The Muppet Movie is dedicated “to the memory and magic of Edgar Bergen,” who died shortly after doing his cameo role in the film. In that scene, Bergen and Charlie McCarthy are seen in the audience as fans attending a puppet show at a county fair—a puppet show within a puppet show within a puppet show, as well as an all-important nod to the immense influence of Bergen on the field of ventriloquism and puppetry. That kind of layered telescoping is typical of the film, which opens as the Muppets arrive at World Wide Studios to attend a screening of their new film.
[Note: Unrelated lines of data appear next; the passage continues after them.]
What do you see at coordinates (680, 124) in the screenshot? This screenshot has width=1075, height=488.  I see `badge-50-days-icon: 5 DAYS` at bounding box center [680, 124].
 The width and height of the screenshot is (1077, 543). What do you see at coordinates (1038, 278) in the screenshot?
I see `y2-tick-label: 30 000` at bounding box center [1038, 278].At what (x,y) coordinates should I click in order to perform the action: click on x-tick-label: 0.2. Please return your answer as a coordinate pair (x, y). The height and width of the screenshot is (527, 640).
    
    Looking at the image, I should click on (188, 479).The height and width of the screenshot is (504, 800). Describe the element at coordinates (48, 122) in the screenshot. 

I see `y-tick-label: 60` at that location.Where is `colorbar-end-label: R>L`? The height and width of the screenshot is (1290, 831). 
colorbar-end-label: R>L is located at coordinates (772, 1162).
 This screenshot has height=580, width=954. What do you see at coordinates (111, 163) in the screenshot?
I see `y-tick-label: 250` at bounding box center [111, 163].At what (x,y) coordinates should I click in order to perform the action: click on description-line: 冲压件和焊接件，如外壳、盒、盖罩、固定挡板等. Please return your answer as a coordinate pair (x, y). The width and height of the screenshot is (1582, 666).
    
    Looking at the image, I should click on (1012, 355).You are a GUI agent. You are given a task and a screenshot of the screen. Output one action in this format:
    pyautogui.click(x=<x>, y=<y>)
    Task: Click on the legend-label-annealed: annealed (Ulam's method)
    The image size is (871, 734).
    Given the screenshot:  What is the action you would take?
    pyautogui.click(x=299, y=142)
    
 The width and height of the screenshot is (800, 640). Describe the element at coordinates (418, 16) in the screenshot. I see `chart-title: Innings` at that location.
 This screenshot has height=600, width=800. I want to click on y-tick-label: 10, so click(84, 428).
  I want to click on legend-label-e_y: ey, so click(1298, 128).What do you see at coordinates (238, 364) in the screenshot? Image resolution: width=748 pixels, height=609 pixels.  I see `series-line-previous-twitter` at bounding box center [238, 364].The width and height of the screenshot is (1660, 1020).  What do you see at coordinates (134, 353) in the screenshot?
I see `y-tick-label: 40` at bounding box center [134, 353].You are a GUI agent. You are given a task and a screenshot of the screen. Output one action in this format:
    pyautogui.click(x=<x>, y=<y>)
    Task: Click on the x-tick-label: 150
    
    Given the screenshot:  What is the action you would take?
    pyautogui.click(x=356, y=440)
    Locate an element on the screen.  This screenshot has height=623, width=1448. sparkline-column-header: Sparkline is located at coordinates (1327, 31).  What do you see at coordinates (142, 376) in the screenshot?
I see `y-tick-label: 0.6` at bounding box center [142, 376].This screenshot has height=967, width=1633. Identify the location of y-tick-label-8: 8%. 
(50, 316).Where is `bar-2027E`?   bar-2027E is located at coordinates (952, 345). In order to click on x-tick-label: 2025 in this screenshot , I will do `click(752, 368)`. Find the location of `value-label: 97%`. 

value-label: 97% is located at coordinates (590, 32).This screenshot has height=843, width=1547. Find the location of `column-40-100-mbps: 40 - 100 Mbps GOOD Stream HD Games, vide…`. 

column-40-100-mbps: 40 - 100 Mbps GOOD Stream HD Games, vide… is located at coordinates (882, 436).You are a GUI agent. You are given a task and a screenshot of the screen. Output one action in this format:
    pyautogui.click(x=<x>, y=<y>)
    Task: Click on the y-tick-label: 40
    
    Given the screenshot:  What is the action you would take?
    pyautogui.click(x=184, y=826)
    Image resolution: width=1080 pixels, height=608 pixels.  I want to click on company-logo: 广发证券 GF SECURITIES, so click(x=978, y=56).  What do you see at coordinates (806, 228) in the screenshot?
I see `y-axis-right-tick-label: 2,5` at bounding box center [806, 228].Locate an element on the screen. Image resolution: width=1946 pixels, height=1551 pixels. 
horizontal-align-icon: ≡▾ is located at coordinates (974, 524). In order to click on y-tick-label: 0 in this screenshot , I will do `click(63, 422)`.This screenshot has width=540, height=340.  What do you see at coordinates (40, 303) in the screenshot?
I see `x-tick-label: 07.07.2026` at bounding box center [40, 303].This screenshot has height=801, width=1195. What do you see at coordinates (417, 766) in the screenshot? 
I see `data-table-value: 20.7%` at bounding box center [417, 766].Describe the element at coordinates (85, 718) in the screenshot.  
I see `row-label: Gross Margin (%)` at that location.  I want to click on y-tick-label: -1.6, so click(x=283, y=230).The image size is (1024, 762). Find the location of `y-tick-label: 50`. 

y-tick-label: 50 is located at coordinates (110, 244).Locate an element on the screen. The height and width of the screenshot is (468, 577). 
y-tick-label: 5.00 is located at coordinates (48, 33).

In a hall-of-mirrors effect (neatly reflected in a shot of hundreds of Kermits singing before a dressing-room mirror late in the film), what really happens is that we watch a movie in which the Muppets watch a movie about how the Muppets came to Hollywood to make the movie that they—and we—are watching. It’s not an original conceit but it is splendidly sustained, and frequently mind-boggling. When Kermit, Fozzie, Gonzo, and Camille Chicken arrive at the aforementioned county fair, we see a couple shots in which real chickens are prominent, and we fear momentarily that Camille may be in danger. As it turns out, she never is. In the same way, Doc Hopper (Charles Durning) is pursuing Kermit only to persuade the frog to be his publicist, not to cut off our hero’s legs for his chain of frog-legs restaurants. Kermit’s resistance to Hopper’s overtures is not a matter of life and death, but of principle: for no amount of money will he aid Hopper and betray his brother frogs. Thus even the darker entanglements of the film are lightweight. Kermit’s impassioned speech about frogs on tiny crutches calls to mind the famous Gahan Wilson cartoon of a legless frog begging in front of a restaurant advertising frog’s legs.